* Task brief
Once you reach the line containing "ΑΠΟΔΟΧΗ (138, 2556)" in the entries below, write out that line and each one after it down to the line containing "Σάβ 15 [tab] (38, 1520)", exactly and with nothing added.

* Source information
☆ ☆ ☆ ☆ ☆

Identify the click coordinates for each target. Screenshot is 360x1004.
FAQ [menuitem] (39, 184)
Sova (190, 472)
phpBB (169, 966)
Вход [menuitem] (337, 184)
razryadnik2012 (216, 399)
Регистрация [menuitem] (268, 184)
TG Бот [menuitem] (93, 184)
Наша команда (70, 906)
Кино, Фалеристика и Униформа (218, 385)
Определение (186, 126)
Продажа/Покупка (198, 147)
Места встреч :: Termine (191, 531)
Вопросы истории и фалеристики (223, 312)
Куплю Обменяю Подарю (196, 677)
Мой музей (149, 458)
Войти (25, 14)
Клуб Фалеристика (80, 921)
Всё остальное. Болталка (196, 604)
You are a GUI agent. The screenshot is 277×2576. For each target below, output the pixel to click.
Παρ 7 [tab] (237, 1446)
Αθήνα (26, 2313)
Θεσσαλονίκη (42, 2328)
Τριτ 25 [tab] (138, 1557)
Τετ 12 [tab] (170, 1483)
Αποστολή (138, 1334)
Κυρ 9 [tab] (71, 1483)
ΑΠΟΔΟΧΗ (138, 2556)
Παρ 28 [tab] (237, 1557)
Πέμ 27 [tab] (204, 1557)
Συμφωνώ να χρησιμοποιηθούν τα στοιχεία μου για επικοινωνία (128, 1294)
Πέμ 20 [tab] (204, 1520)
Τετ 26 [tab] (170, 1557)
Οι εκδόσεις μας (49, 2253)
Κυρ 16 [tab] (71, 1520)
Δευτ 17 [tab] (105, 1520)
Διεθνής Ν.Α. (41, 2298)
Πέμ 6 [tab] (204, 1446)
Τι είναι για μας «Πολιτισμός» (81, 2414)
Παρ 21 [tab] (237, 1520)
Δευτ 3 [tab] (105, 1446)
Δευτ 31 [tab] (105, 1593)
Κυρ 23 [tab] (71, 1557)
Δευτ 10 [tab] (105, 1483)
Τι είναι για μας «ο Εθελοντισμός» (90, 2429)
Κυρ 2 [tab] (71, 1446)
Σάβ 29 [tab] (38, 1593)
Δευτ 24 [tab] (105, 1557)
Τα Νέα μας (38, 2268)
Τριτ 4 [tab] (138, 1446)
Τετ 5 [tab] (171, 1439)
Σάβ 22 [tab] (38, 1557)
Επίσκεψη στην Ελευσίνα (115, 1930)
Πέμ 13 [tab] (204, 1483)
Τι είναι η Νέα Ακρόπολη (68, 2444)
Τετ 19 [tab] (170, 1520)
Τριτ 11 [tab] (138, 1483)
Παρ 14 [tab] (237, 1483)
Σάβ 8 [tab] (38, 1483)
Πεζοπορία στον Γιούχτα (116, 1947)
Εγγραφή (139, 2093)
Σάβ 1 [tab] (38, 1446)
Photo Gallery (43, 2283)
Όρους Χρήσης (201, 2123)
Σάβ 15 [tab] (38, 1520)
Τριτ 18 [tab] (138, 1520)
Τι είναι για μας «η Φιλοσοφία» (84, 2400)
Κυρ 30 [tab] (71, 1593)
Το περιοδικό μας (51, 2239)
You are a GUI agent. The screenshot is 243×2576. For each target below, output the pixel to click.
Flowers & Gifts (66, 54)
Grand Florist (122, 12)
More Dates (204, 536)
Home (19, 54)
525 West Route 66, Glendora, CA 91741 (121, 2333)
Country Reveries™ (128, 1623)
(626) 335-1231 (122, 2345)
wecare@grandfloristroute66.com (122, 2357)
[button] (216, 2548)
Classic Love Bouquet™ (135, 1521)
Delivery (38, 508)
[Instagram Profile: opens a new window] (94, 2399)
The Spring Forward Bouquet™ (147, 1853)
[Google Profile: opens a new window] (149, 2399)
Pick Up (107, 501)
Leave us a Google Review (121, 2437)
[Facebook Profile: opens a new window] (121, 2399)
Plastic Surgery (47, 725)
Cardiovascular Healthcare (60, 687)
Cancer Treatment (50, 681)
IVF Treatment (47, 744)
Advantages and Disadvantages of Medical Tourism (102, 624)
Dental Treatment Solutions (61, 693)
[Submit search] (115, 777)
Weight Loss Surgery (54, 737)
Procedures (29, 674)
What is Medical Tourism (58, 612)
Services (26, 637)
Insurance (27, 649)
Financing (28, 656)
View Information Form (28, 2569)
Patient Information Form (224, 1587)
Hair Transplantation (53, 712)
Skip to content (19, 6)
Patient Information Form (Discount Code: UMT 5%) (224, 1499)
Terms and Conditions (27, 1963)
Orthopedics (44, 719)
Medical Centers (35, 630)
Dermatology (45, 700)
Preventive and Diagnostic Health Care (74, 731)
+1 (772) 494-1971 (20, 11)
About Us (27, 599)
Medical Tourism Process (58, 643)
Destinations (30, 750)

☆ ☆ ☆ ☆ ☆

* Exercise solution
ΑΠΟΔΟΧΗ (138, 2556)
Παρ 28 [tab] (237, 1557)
Πέμ 27 [tab] (204, 1557)
Συμφωνώ να χρησιμοποιηθούν τα στοιχεία μου για επικοινωνία (128, 1294)
Πέμ 20 [tab] (204, 1520)
Τετ 26 [tab] (170, 1557)
Οι εκδόσεις μας (49, 2253)
Κυρ 16 [tab] (71, 1520)
Δευτ 17 [tab] (105, 1520)
Διεθνής Ν.Α. (41, 2298)
Πέμ 6 [tab] (204, 1446)
Τι είναι για μας «Πολιτισμός» (81, 2414)
Παρ 21 [tab] (237, 1520)
Δευτ 3 [tab] (105, 1446)
Δευτ 31 [tab] (105, 1593)
Κυρ 23 [tab] (71, 1557)
Δευτ 10 [tab] (105, 1483)
Τι είναι για μας «ο Εθελοντισμός» (90, 2429)
Κυρ 2 [tab] (71, 1446)
Σάβ 29 [tab] (38, 1593)
Δευτ 24 [tab] (105, 1557)
Τα Νέα μας (38, 2268)
Τριτ 4 [tab] (138, 1446)
Τετ 5 [tab] (171, 1439)
Σάβ 22 [tab] (38, 1557)
Επίσκεψη στην Ελευσίνα (115, 1930)
Πέμ 13 [tab] (204, 1483)
Τι είναι η Νέα Ακρόπολη (68, 2444)
Τετ 19 [tab] (170, 1520)
Τριτ 11 [tab] (138, 1483)
Παρ 14 [tab] (237, 1483)
Σάβ 8 [tab] (38, 1483)
Πεζοπορία στον Γιούχτα (116, 1947)
Εγγραφή (139, 2093)
Σάβ 1 [tab] (38, 1446)
Photo Gallery (43, 2283)
Όρους Χρήσης (201, 2123)
Σάβ 15 [tab] (38, 1520)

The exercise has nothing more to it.